Ouvida por vários dias, a questão deixou em pé minha orelha de cinéfilo menor de idade. O que tinha de tão especial naquela fábula de uma Cinderela em Nova York, uma garota de programa meio vulgar, porém linda que inicia um romance com um executivo bonitão? Depois de ver o filme, encontrei a resposta: suas estrelas, Julia Roberts e Richard Gere.
O tempo voa, e neste sábado (31) Gere completa 75 anos. São mais de 50 filmes como um dos homens mais charmosos de Hollywood. Verdade seja dita: se o rapaz da Filadélfia fosse só um rostinho bonito, não teria durado tanto no cinema. Mas ele sempre soube intercalar filmes em que encarnava o príncipe encantado com papéis (e roteiros) mais interessantes.
Em Hollywood, a prática é conhecida como "one for me, one for them": a cada filme que um diretor ou uma estrela faz para agradar os estúdios e obter uma grande bilheteria, faz outro para agradar a si mesmo, com maior ambição artística. No caso de Gere, isso não foi feito à risca, mas explica o seu sucesso e a sobrevivência.
"Uma Linda Mulher" não era o começo de sua carreira. Em 1978, ele estrelou "Cinzas no Paraíso", hoje um clássico cult de Terrence Malick, o genial diretor de "Além da Linha Vermelha" e "Árvore da Vida".
Por ironia da vida, dez anos antes de contratar Julia Roberts nas ruas, era ele o garoto de programa em "Gigolô Americano" (1980), acusado de assassinar uma de suas clientes. Nesta releitura do filme "noir", o diretor Paul Schrader (famoso pelo roteiro de 'Taxi Driver') fez muito para valorizar a beleza de Gere e preparou o terreno para seus futuros sucessos.
Mas as coisas não vieram tão fáceis. Os anos 1980 foram marcados por muitos fracassos, com exceção do marinheiro que viveu no drama "A Força do Destino" (1982), indicado a seis Oscars. Quando "Uma Linda Mulher" (1990) o consolidou como grande nome de Hollywood, capaz de influenciar a bilheteria de um filme, Gere já estava com 41 anos. Não era nenhum novinho, como eram Tom Cruise e Brad Pitt ao estourar.
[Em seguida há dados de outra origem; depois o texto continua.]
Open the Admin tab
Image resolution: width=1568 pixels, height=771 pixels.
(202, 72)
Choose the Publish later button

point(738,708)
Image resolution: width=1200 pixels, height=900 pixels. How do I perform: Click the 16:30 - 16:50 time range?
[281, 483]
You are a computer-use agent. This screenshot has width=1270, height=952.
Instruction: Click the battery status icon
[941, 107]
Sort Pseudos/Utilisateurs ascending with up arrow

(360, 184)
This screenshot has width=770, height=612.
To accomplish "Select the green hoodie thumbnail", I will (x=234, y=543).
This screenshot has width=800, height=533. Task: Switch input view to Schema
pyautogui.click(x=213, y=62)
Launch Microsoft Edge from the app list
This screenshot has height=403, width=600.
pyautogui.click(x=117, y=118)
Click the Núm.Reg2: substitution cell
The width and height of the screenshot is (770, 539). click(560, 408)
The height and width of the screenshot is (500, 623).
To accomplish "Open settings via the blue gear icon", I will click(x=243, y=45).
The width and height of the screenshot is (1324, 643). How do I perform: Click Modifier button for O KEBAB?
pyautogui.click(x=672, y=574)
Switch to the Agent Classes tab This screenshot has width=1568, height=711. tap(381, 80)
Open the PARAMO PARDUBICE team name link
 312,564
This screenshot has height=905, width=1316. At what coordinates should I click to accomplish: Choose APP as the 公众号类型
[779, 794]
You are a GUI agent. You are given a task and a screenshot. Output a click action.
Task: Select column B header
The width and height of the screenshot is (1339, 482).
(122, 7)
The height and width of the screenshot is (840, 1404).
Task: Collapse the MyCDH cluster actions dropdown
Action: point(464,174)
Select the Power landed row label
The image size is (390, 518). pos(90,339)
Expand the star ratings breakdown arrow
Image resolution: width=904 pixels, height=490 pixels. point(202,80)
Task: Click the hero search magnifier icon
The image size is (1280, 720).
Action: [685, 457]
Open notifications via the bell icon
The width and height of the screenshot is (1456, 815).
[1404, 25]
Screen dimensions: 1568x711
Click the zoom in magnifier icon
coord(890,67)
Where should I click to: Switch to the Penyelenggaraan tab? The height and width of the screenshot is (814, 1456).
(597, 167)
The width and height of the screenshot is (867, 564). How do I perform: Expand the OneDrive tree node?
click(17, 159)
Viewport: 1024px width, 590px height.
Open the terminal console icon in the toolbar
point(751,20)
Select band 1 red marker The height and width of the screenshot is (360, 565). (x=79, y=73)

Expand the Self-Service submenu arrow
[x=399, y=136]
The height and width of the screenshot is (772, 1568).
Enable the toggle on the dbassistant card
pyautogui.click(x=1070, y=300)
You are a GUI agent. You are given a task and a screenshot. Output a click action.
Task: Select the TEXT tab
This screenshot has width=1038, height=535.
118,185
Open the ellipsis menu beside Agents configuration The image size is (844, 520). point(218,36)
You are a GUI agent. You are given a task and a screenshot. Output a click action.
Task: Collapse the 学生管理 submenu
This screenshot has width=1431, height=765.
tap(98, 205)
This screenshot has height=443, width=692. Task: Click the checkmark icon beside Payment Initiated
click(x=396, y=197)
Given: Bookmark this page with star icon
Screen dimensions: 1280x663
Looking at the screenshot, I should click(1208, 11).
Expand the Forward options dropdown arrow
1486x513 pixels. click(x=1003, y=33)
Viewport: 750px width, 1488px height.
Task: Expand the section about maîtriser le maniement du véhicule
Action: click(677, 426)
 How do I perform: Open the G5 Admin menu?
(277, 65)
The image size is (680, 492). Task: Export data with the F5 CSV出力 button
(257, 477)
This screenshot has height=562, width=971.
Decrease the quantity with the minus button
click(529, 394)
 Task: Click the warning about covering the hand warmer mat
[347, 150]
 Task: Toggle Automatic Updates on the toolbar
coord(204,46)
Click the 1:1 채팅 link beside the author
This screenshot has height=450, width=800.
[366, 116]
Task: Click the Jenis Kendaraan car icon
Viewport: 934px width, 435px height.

Nos anos 1990, ele fez a alegria dos donos de videolocadoras, com fitas VHS que "bombavam' mais do que quando o filme estreava nos cinemas. Foi a fase do suspense "Desejos" (1992), ao lado de Kim Basinger; do drama "Sommersby: O Retorno de um Estranho" (1993), com Jodie Foster; de "Intersection – Uma Escolha, uma Renúncia" (1994), com a grande musa da década, Sharon Stone; do aclamado suspense "As Duas Faces de um Crime" (1996), que revelou Edward Norton; e do suspense "O Chacal" (1997), em que fabricou um sotaque irlandês como o soldado do IRA que caçava o assassino vivido por Bruce Willis.
E de repente, no final daquela década, o objeto de fantasia das mulheres estava de volta. A comédia romântica "Noiva em Fuga" (1999) realizava um sonho dos produtores: reunir de novo o time de "Uma Linda Mulher" –Richard, Julia Roberts e o diretor Gary Marshall– na história do repórter que quer uma reportagem sobre a noiva que já abandonou diversos homens no altar. Bastava ver o pôster para saber com quem a noiva ficava no final do filme. "Noiva em Fuga" não marcou época como o primeiro, mas entregou ao público o que ele ainda esperava do casal.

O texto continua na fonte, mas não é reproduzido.